◆ What to work on ◆
1: Can you sum up the post on removing possibly unused metadata in two sentences?
2: Could you duplicate the post on removing possibly unused metadata from "Removing possibly unused" up to and including "but were substantial."?
** Start of Quoted passage **
Removing possibly unused metadata?

MN m.newton at stanford.edu
Mon Nov 7 18:10:34 EST 2011


Hi Jason - 

These diffs are based on the 2.0.6 distribution, so are old.
They worked well for us over a several year period.  I believe
the ragator changes made about a 3% improvement.  The timestamp
and other rastrip changes made a variable difference depending
upon the mask, but were substantial.

Now, the asciification and xz compression - and lots more
storage - allow us to keep ~400 days.

Hope these help,
- mike


% diff ragator.c raGATOR.c
37a38,39
> int fromFilesOnly = 0;		/* -- MN */
> 
132a135,141
>       /* if we are not "real-time", then do not purge the queue as often -- MN */
>       if (rflag & !Sflag) {
> 	extern struct timeval RaClientTimeout;
> 	RaClientTimeout.tv_sec = 8;
> 	RaClientTimeout.tv_usec = 0;
>       }
> 
223a233
>    fprintf (stderr, "            -H bins[L]:range   Do Historgram-related processing (range is value-value, where value is %%d[ums]) [UNDOC'ed]"); /* -- MN */
524,526c534,537
< 
< #define RA_MAXQSCAN  25600
< #define RA_MAXQSIZE  250000
---
> /* original multipliers were each 1; RA_MAXQSIZE roughly equals the amount of memory (in K) used */
> #define RA_MAXQSCAN  (1 * 25600)
** End of Quoted passage **
** Start of Material **
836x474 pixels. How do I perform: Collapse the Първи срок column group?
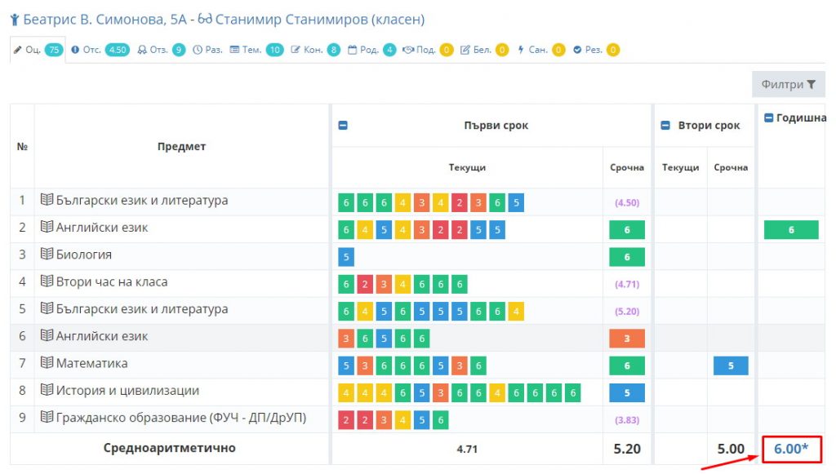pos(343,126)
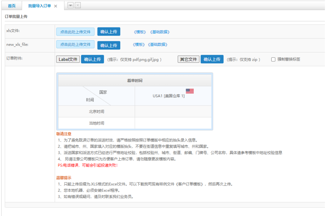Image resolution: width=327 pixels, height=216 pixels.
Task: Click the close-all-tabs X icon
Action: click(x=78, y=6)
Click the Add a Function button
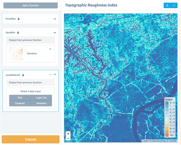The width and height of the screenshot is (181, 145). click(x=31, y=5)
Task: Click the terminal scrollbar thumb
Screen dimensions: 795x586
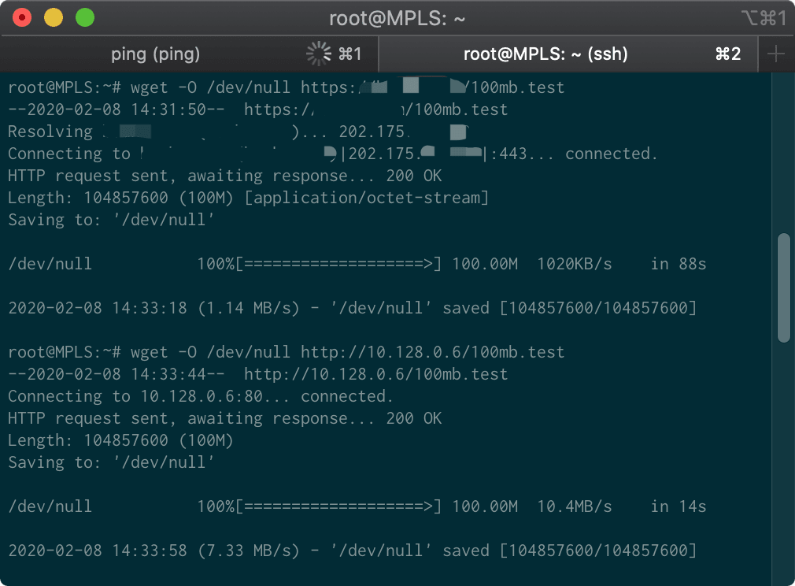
** End of Material **
** Start of Material **
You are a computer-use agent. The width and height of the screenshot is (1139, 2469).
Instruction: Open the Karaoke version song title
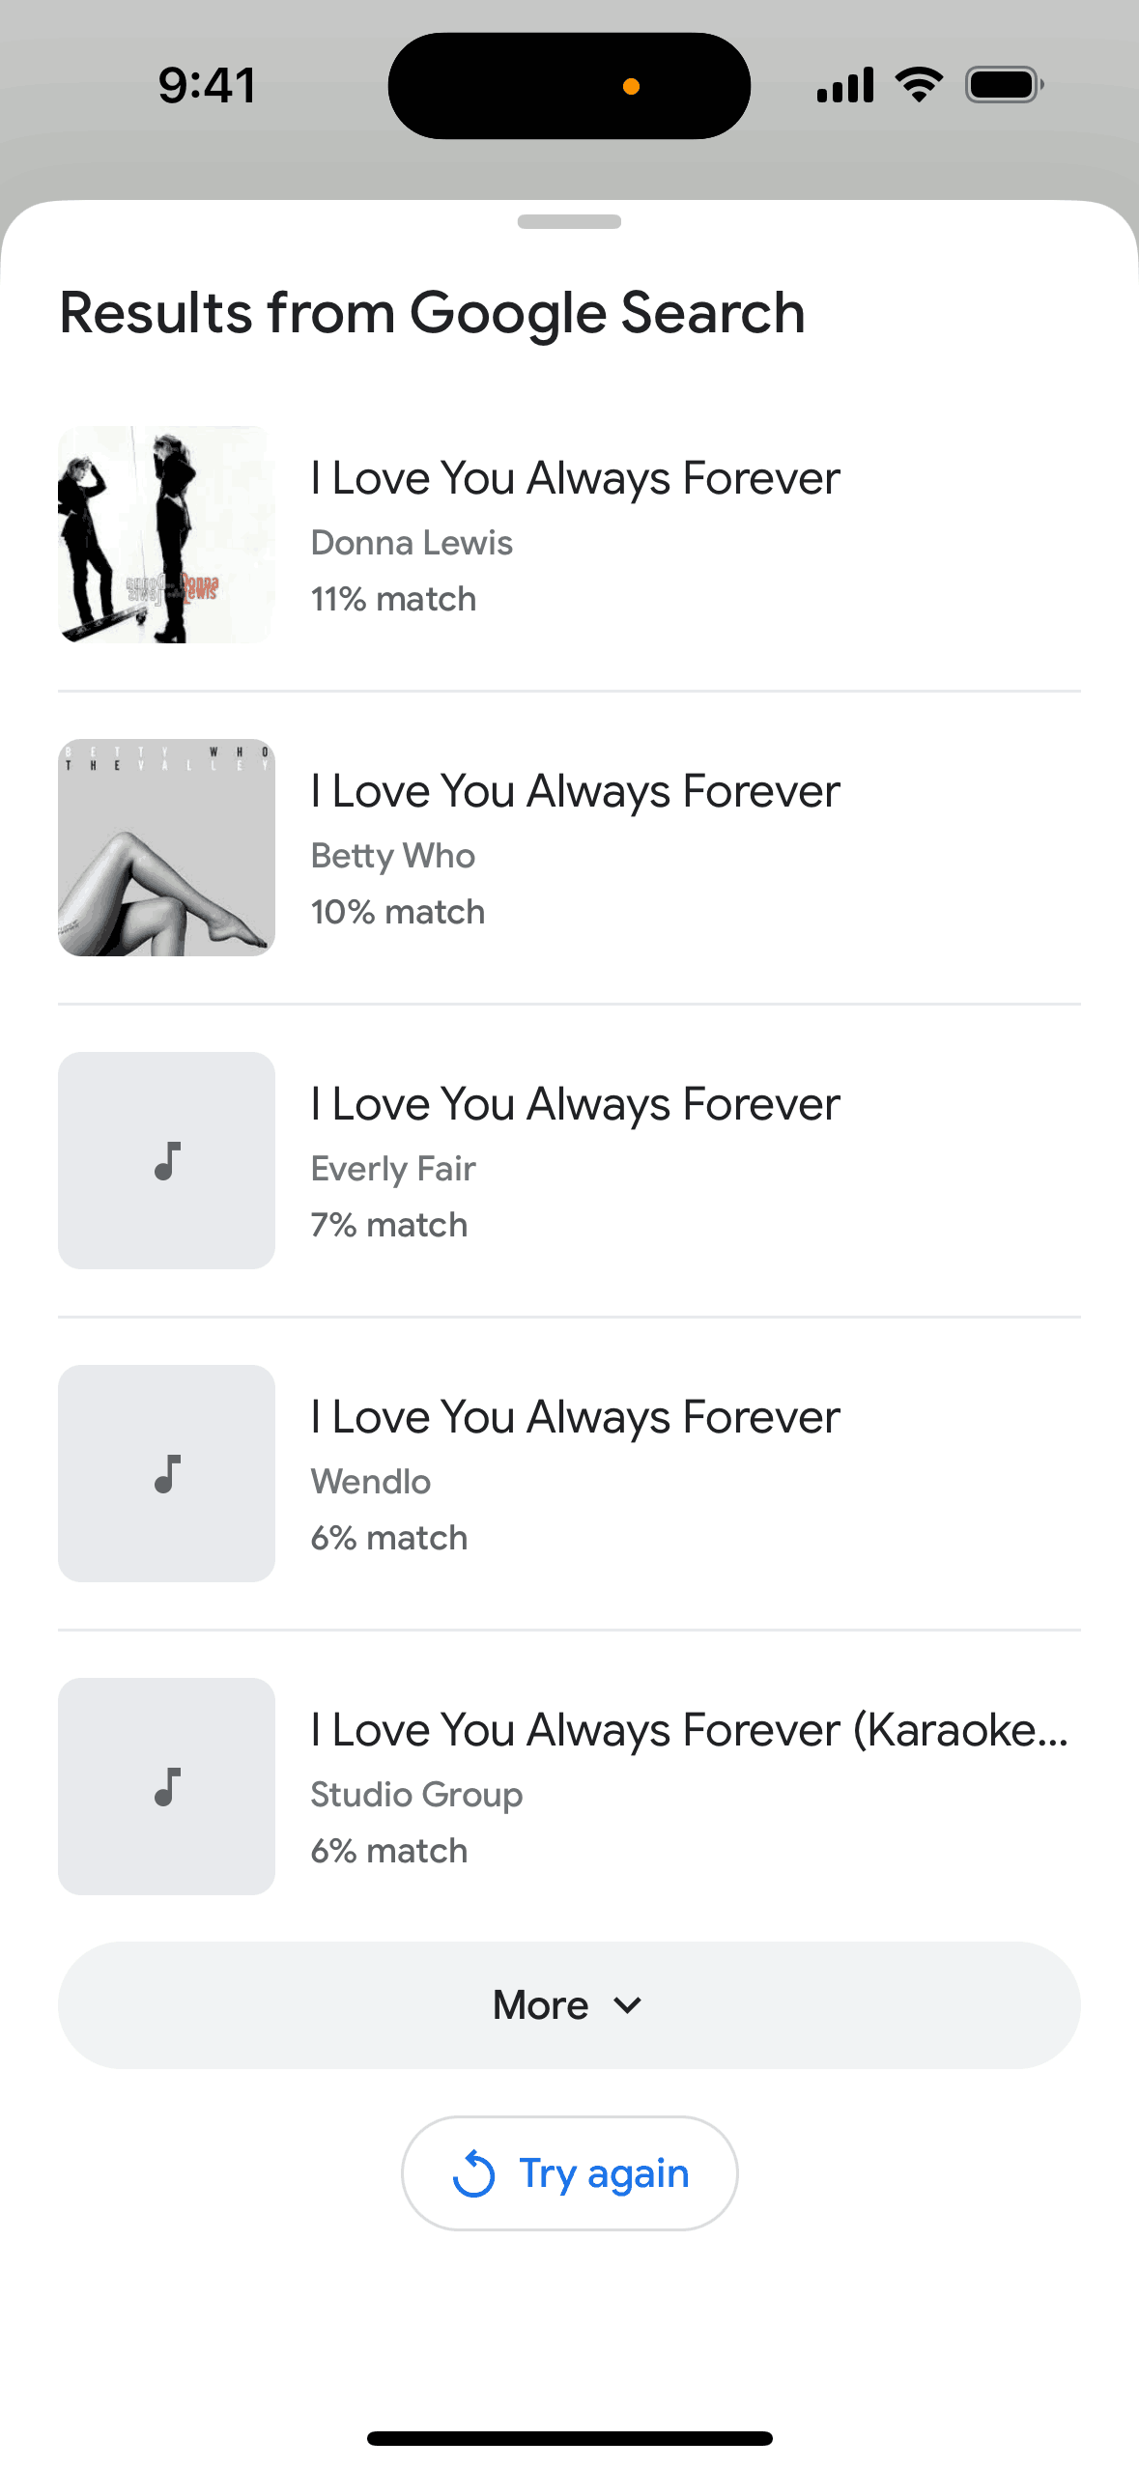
** End of Material **
◆ List of solutions ◆
1: The post offers diffs based on the 2.0.6 distribution that worked well over several years, with the ragator changes believed to give about a 3% improvement and the timestamp and other rastrip changes making substantial gains that varied with the mask. Asciification, xz compression, and much more storage now allow about 400 days to be kept.

2:
Removing possibly unused metadata?

MN m.newton at stanford.edu
Mon Nov 7 18:10:34 EST 2011


Hi Jason - 

These diffs are based on the 2.0.6 distribution, so are old.
They worked well for us over a several year period.  I believe
the ragator changes made about a 3% improvement.  The timestamp
and other rastrip changes made a variable difference depending
upon the mask, but were substantial.